Hoolboom’s most recent opus was three years in the creation and is divided into separate pieces of a whole. It begins with Positiv, a monologue about AIDS told on four screens with images from Terminator 2, science films, Michael Jackson and home movies to name a few. Next is A Boy’s Life, which features T.O. performance artist Ed Johnson, Ed’s johnson, the sins of childhood and the possibility of escape through what your priest called self-abuse. Eternity is a film in the form of a letter written to Hoolboom by a friend in New York about the afterlife. And 1+1+1 follows a couple dressing and undressing against a soundtrack wall of industrial noise by Earle Peach. Moucle’s Island is an all-women daydream featuring Viennese filmmaker Moucle Blackout, while the final segment, Passing On, is an elegiac, hypnotically rhythmic look at family history seen through over-exposed film, as if from a great height, or a greater beyond. It is strange and familiar and almost unbearably sad.
Panic Bodies can make for some heavy emotional sledding and might drive those unused to experimental filmmaking to the wall. But those willing to be carried by it will find the experience fulfilling, fraught with identification and quite unforgettable which might explain why such a theoretically difficult piece won the Telefilm prize for best Canadian feature at the last Festival of New Cinema and New Media here. Great art will out, regardless of content.

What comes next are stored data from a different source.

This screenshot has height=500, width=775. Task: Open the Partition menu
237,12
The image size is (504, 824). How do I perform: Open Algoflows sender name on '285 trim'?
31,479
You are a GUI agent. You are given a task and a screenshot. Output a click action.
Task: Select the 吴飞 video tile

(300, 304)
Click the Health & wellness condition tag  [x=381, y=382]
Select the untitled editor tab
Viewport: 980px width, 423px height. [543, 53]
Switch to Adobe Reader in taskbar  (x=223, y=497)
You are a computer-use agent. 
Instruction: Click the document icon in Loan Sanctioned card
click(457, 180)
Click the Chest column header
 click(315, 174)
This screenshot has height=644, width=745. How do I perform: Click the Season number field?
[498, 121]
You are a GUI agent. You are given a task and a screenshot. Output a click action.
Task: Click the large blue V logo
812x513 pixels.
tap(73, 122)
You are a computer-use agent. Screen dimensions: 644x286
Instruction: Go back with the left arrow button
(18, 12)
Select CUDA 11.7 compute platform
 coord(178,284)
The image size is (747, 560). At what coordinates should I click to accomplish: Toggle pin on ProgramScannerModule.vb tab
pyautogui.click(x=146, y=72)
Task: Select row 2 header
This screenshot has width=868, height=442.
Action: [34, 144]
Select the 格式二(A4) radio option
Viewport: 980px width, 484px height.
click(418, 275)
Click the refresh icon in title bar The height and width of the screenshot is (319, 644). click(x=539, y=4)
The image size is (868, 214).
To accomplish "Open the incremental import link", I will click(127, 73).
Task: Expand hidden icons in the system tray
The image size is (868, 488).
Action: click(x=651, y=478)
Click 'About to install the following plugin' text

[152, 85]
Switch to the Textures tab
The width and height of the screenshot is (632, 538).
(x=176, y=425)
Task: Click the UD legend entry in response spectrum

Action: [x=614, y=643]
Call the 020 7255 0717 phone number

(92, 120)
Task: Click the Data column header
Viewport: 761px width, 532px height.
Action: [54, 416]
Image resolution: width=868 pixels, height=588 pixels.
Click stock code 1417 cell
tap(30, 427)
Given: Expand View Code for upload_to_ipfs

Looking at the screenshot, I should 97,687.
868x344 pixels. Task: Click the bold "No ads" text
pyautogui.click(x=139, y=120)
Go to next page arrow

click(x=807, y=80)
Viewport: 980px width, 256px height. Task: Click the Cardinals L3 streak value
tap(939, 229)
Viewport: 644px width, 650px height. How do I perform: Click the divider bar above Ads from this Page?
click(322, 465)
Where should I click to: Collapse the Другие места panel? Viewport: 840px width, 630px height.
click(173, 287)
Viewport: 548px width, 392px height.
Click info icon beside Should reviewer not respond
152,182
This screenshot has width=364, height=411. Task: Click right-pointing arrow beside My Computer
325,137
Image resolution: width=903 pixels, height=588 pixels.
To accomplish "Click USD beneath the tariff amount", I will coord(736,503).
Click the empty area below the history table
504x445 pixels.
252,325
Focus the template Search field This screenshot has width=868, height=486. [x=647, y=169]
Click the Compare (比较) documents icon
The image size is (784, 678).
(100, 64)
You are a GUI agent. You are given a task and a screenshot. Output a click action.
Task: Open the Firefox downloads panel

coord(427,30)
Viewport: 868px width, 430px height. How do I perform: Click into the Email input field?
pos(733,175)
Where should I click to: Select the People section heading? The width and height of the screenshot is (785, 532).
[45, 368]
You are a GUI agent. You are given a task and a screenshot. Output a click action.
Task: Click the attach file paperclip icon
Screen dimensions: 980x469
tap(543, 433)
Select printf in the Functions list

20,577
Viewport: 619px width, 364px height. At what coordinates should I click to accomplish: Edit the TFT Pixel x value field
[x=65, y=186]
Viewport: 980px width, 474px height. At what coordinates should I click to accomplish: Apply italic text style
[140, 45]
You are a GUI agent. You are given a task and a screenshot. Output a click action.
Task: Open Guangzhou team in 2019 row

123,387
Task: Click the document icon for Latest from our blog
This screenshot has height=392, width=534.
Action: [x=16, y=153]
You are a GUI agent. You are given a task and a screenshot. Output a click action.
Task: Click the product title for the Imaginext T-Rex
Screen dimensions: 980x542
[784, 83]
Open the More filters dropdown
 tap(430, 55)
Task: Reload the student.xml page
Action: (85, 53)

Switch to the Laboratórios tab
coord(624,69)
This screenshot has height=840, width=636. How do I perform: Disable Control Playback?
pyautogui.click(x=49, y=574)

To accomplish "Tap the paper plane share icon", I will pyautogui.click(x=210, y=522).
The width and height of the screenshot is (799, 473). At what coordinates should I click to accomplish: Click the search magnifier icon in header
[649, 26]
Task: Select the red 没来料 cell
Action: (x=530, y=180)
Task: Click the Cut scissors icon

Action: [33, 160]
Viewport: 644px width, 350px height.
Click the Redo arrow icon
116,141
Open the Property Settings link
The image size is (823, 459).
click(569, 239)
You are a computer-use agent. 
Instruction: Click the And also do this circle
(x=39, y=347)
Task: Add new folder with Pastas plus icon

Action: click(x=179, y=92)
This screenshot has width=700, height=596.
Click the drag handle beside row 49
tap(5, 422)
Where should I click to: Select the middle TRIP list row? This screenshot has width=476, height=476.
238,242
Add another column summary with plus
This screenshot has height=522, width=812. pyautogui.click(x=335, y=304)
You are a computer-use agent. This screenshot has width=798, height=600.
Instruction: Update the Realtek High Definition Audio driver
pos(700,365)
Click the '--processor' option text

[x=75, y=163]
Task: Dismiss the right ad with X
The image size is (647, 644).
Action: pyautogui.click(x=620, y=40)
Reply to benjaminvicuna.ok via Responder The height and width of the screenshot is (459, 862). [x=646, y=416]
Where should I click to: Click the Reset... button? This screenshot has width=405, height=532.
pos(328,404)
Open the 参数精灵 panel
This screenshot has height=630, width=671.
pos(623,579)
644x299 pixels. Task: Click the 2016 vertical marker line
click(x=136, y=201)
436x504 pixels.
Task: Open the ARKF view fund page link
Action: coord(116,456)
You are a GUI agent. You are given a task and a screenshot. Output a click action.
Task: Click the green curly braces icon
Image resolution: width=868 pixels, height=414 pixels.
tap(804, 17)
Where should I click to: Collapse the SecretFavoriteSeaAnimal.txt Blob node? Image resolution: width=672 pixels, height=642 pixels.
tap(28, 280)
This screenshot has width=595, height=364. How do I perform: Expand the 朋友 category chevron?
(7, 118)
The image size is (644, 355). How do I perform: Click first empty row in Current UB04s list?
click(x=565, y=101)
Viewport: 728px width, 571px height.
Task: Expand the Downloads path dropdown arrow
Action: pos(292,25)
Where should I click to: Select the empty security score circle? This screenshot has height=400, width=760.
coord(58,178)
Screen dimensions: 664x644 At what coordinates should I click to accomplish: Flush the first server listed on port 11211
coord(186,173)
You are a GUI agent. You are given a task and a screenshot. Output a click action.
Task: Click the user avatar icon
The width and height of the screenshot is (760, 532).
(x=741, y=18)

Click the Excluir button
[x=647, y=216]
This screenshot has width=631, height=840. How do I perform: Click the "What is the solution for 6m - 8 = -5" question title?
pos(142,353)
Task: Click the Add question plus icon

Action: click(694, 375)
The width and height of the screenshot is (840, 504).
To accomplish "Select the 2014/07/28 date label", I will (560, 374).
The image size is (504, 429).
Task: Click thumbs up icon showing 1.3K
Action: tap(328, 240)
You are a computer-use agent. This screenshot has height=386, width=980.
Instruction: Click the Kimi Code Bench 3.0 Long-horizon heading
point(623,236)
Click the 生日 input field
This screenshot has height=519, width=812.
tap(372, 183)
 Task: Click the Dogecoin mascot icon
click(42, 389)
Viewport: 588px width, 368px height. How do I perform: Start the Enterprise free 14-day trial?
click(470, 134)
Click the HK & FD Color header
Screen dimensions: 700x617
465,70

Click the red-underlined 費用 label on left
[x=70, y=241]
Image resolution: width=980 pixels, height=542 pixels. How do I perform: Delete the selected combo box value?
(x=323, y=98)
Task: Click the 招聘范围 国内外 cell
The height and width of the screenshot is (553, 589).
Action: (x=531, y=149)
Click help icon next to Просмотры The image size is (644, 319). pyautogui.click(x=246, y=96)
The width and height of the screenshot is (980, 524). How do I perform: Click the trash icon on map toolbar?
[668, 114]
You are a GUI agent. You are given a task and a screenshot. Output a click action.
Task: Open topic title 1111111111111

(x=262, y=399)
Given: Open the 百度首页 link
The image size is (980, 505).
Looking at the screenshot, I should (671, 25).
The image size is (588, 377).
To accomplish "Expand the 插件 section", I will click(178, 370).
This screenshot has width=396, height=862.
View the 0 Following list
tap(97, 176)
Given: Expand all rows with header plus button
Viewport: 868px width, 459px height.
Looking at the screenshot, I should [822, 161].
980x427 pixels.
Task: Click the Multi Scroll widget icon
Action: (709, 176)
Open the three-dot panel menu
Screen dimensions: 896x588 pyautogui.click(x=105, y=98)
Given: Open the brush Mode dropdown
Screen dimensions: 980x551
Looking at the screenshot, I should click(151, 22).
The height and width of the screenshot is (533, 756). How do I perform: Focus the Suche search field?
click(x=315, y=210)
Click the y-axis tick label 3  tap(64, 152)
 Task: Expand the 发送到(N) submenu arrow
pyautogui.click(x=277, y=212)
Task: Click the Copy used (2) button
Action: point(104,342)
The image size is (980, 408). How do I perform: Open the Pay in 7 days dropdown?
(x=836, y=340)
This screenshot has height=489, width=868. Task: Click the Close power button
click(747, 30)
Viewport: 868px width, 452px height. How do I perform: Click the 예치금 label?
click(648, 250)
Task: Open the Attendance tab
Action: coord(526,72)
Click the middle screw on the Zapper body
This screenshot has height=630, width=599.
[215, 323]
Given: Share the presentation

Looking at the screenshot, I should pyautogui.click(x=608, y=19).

Hoolboom isn’t modest about Panic Bodies. He isn’t boastful about it, either. Speaking from his home in Toronto this week, he seems to regard the work as an extension of himself, something he does because he has to. It is who he is right now, in the way that earlier short and medium-length films like Frank’s Cock, Kanada and Valentine’s Day were him in the early 1990s.
“The film represents a lot of work over a lot of time. it was made cheaply, with portraits of people and parts of my life. It’s like a deep and intimate talk between friends before going off to our own solitudes. For me, it’s a way to reconfigure the world and find a shape to everyday life.”
Hoolboom slips into the mystic when he explains that “the finished film exists before I make it. The journey as a filmmaker is to find the place where it is. The piece has inclinations and rhythms of its own. You have to listen to find them. Listening is central.”
He says Panic Bodies and his life in general have been “scrambled together by a combination of doing seminars, getting grants, writing books and living in a rent-controlled apartment,” and cheerfully admits his film isn’t likely to open widely in the multiplexes of the country any time soon. “It’s feature-length but not a feature filmï¿½there’s no narrative trajectory. It’s hard to carry around something long, ‘difficult’ and ‘experimental.’ To the extent that I can do it, I become my own distribution company, sending out duplicates to festivals and taking the film places. It’s trundling out into the marketplace at its own steam. One imagines that movies are fixed objects, but I’ve found that it looks different in different places. In experimental festivals it looks mainstream, yet at conventional festivals it seems transgressive. Film itself is interesting. It’s a living, breathing thing. Our experience of watching is really watching the process of film dying.”